| EXERCISE GOAL |
Reproduce each line of the following data verbatim, from the first line to the last.

+++ EXTRACTED RECORDS +++

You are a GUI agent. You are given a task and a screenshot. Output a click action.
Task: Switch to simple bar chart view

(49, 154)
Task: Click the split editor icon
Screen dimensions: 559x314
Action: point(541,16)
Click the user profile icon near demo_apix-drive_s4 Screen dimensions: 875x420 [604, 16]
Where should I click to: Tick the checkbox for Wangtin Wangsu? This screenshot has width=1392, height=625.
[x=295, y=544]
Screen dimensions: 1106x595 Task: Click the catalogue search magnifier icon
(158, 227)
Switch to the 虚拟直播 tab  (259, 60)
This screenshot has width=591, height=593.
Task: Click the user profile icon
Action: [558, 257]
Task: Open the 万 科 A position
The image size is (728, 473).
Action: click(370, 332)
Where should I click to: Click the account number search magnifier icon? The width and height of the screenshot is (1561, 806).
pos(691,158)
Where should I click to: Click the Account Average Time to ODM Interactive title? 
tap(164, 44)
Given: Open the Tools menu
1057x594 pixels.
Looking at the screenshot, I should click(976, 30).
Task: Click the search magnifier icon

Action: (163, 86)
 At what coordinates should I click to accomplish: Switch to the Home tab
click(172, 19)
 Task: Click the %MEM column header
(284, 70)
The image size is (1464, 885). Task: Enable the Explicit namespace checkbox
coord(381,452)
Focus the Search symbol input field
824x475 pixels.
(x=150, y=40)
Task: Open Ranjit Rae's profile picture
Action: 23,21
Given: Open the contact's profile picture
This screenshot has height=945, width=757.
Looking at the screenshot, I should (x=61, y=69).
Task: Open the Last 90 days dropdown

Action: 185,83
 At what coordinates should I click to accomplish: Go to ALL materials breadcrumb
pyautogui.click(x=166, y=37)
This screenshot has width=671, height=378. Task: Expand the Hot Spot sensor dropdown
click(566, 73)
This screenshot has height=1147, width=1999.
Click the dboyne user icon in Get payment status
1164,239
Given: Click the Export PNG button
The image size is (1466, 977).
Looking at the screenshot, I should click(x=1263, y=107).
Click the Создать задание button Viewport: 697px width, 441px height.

+++

| RESULT OF THE EXERCISE |
You are a GUI agent. You are given a task and a screenshot. Output a click action.
Task: Switch to simple bar chart view

(49, 154)
Task: Click the split editor icon
Screen dimensions: 559x314
Action: point(541,16)
Click the user profile icon near demo_apix-drive_s4 Screen dimensions: 875x420 [604, 16]
Where should I click to: Tick the checkbox for Wangtin Wangsu? This screenshot has width=1392, height=625.
[x=295, y=544]
Screen dimensions: 1106x595 Task: Click the catalogue search magnifier icon
(158, 227)
Switch to the 虚拟直播 tab  (259, 60)
This screenshot has width=591, height=593.
Task: Click the user profile icon
Action: [558, 257]
Task: Open the 万 科 A position
The image size is (728, 473).
Action: click(370, 332)
Where should I click to: Click the account number search magnifier icon? The width and height of the screenshot is (1561, 806).
pos(691,158)
Where should I click to: Click the Account Average Time to ODM Interactive title? 
tap(164, 44)
Given: Open the Tools menu
1057x594 pixels.
Looking at the screenshot, I should click(976, 30).
Task: Click the search magnifier icon

Action: (163, 86)
 At what coordinates should I click to accomplish: Switch to the Home tab
click(172, 19)
 Task: Click the %MEM column header
(284, 70)
The image size is (1464, 885). Task: Enable the Explicit namespace checkbox
coord(381,452)
Focus the Search symbol input field
824x475 pixels.
(x=150, y=40)
Task: Open Ranjit Rae's profile picture
Action: 23,21
Given: Open the contact's profile picture
This screenshot has height=945, width=757.
Looking at the screenshot, I should (x=61, y=69).
Task: Open the Last 90 days dropdown

Action: 185,83
 At what coordinates should I click to accomplish: Go to ALL materials breadcrumb
pyautogui.click(x=166, y=37)
This screenshot has width=671, height=378. Task: Expand the Hot Spot sensor dropdown
click(566, 73)
This screenshot has height=1147, width=1999.
Click the dboyne user icon in Get payment status
1164,239
Given: Click the Export PNG button
The image size is (1466, 977).
Looking at the screenshot, I should click(x=1263, y=107).
Click the Создать задание button Viewport: 697px width, 441px height.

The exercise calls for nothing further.